19/09/2021 | Yazar: Kaos GL

Sivil Alan Araştırmaları Derneği’nin Ankara Onur Yürüyüşüne katılan ve darp edilerek gözaltına alınan ve ardından bursu kesilen İlay ile röportajı: “Bizi bekletmelerinin sebebi avukatlarımızın gökkuşaklı maske takmasından ötürü onları emniyete almamak istememeleriymiş.”
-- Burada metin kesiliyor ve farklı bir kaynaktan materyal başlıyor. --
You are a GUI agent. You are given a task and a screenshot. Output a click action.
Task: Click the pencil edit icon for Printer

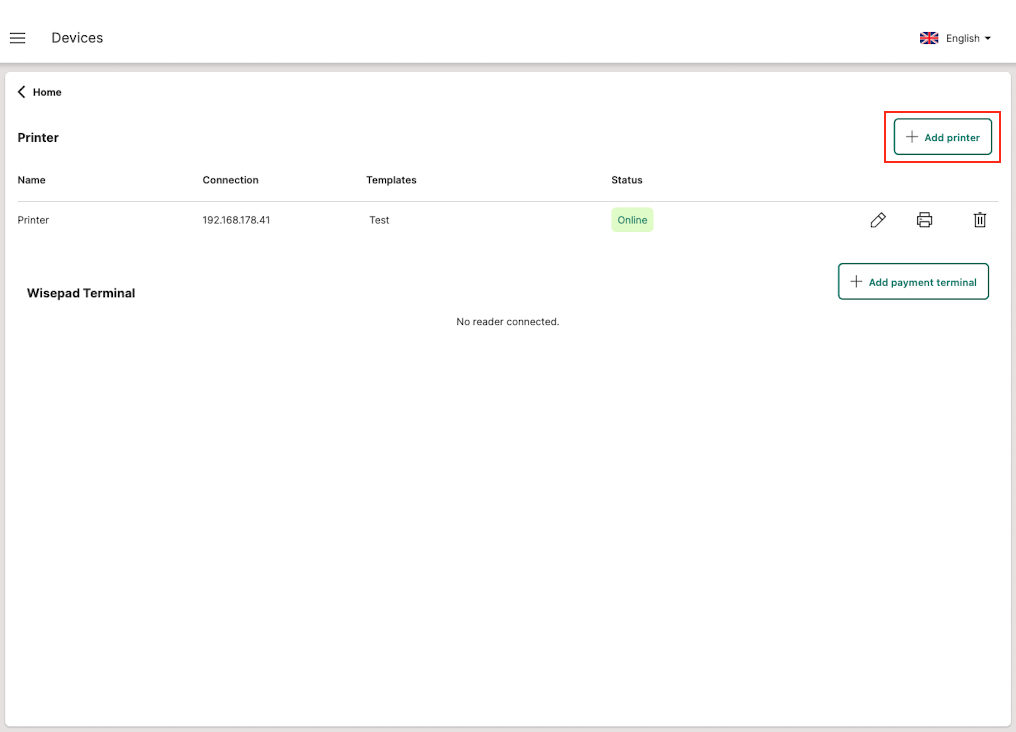point(878,220)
“Güçlü bir dayanışma ile mücadeleye devam” Kaos GL - LGBTİ+ Haber Portalı

Sivil Alan Araştırmaları Derneği, 29 Haziran’daki Ankara Onur Yürüyüşüne katılan, darp edilerek gözaltına alınan ve geri ödemeli bursu “güvenlik birimleriyle yaşanan bir olay” gerekçe gösterilerek Ağustos ayında kesilen İlay ile röportaj gerçekleştirdi: 

“Ülkenin hemen her yerinde Onur Yürüyüşlerine ve LGBTİ+’ların çoğu etkinliğine -iktidarın da yaymaya çalıştığı LGBTİ+’lara yönelik nefret söylemleriyle- şiddetli müdahaleler gerçekleşiyor. Bu müdahalelerin ve yasakların en yoğun olarak yaşandığı kentlerden birisi de Ankara.* Yıllardır süregelen yasaklara rağmen bu sene Ankara’da, 29 Haziran’da Onur Yürüyüşü gerçekleştirildi. Tunalı Hilmi Caddesinde yapılan ilk yürüyüşe polis müdahale ederek gözaltı yaptı. Buna rağmen ikinci ve daha kalabalık bir grup Kuğulu Park’ta yürüyüşü gerçekleştirdi.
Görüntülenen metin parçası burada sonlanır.